| OBJETIVO |
Apresente como tabela Markdown, com as colunas Nº e Linha, as linhas dos registros a partir da linha que contém "Select the Eraser tool" e seguindo até o fim dos registros, ambas as extremidades incluídas e sem linhas em branco. Deixe as imagens de fora da resposta.

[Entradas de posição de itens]
================================

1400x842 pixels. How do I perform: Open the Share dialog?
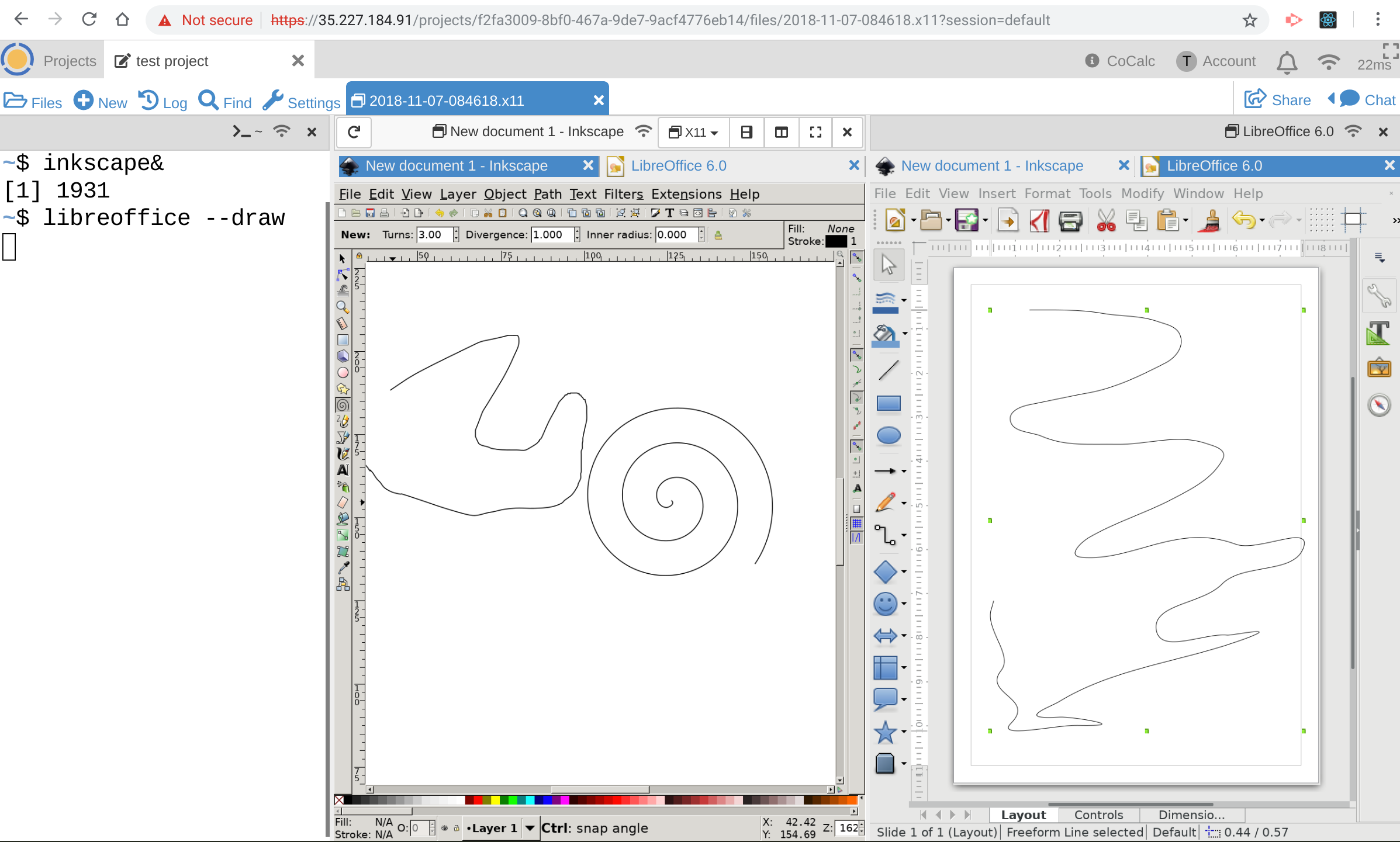(x=1277, y=100)
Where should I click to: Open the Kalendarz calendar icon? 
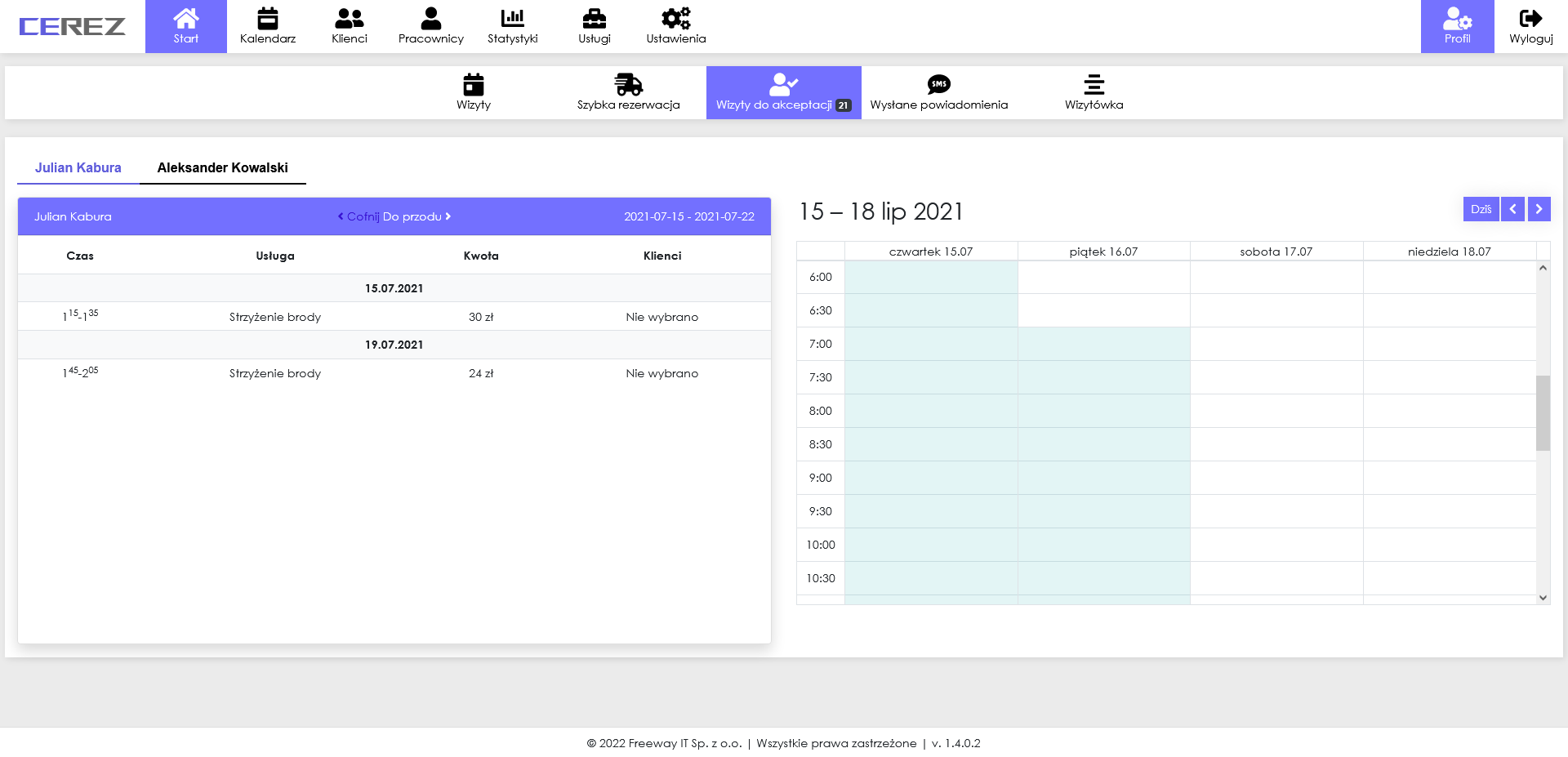(268, 18)
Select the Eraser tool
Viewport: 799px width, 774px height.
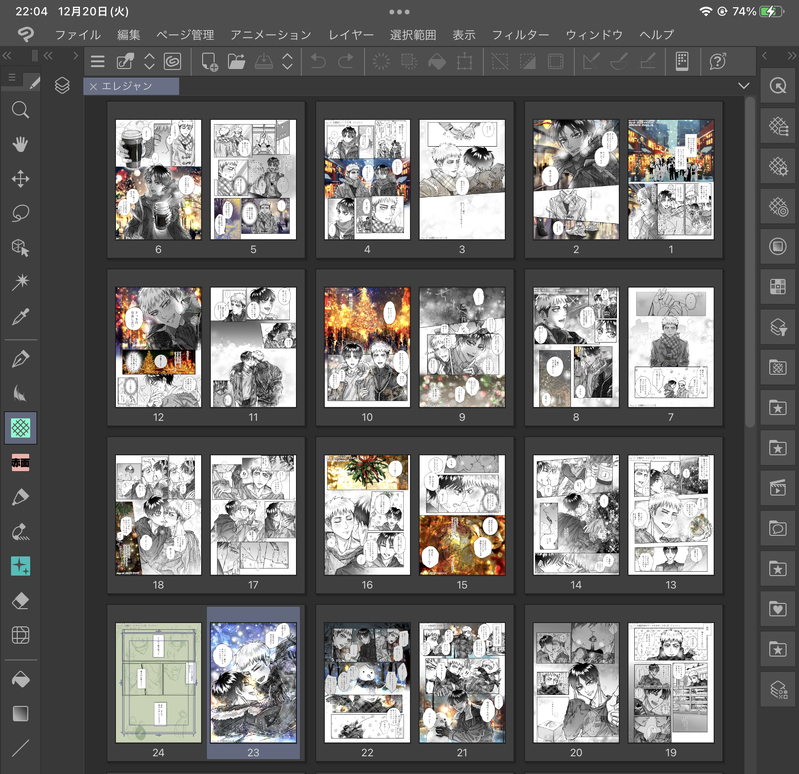(20, 600)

================================

| RESPOSTA |
| Nº | Linha |
|---|---|
| 1 | Select the Eraser tool |
| 2 | Viewport: 799px width, 774px height. |
| 3 | (20, 600) |